As it happens, I didn’t agree with Dubai back then either – not least because it felt kinda ridiculous for a WTA event to even consider banning a WTA player. But neither did I feel they didn’t have the right to protest against an on going occupation by a country they don’t even have diplomatic ties with (I can only assume that Dubai, like others in the vicinity – to say nothing of the many Jews and non-Arabs worldwide –  didn’t take too kindly to Israel’s then recent incursion into Gaza that had resulted in 1400 Palestinians dead, over 900 of them civilians).

But none of that was deemed either “relevant” or “admissible”.  Instead, we simply went, as we always do, through the tired old charade of pretending that nothing that’s occurred in that region in the past 60 or so years could have or should have given rise to this state of affairs. Words like “discrimination” and “exclusion” were used by no less than Venus Williams and Andy Roddick as if they were the exclusive provenance of one side, and Shahar in particular.

Well, there’s “another side” to that too. Though you’ll have to cast your net just a little wider to get at it.  The absence of a counter-narrative here would be quite laughable if it weren’t so chilling.


***

Novak’s hardly unique in holding views some might find unpalatable. Players, celebrities and superstars have done that since time immemorial.

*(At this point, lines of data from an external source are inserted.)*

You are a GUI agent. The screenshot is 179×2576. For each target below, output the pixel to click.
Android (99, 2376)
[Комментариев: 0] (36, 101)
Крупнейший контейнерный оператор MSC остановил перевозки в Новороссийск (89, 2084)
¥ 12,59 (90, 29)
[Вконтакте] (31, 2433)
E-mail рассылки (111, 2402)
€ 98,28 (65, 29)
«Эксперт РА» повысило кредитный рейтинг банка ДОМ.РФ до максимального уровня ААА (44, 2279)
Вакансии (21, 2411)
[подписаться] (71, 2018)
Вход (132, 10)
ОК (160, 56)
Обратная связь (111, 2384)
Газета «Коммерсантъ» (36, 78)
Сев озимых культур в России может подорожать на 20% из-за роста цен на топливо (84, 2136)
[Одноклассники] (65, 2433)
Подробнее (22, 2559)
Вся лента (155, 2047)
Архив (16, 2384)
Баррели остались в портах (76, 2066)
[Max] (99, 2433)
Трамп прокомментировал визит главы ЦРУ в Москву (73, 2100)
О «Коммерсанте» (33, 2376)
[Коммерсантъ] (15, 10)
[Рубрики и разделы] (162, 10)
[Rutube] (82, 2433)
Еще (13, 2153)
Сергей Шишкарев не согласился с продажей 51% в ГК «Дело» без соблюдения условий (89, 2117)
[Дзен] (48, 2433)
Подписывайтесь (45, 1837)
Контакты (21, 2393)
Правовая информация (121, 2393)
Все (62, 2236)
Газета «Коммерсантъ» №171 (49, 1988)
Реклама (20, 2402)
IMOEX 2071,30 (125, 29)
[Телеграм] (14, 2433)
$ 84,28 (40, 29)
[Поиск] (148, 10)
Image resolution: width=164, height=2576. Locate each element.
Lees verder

Nor would it surprise me very much to learn that he may harbour future political ambitions–


When Djokovic won the Wimbledon championships in July -- which catapulted him to the top of the world rankings -- all of Serbia was ecstatic. A euphoric Serb president jokingly offered Djokovic his post, while 100,000 jubilant fans welcomed their native son back to Belgrade with folk songs, fireworks and red-blue-and-white flags.
-- Spiegel 



A joke? Really? In a world where Marat gets appointed to the Russian Parliament? Anyone that’s followed Novak’s rise to superstardom knows that he might have been earmarked for Serbian statesmanship as far back as 2007.



"The war also made me a better tennis player because I swore to myself that I'd prove to the world that there are good Serbs, too."



Is that bad?

I’m not going to pretend to be a great fan of nationalism – not least because it’s seems unhealthily predicated upon the alienation of those “unlike” you. But it’s hopelessly naive not to think it plays a rather large role in the lives of many in that region (and indeed of many in the “liberal” west) – the vast majority of whom simply want to live in peace.

Is there any reason, at this point, to think Novak’s nationalism should be any different to, say, that of Goran Ivanisevic?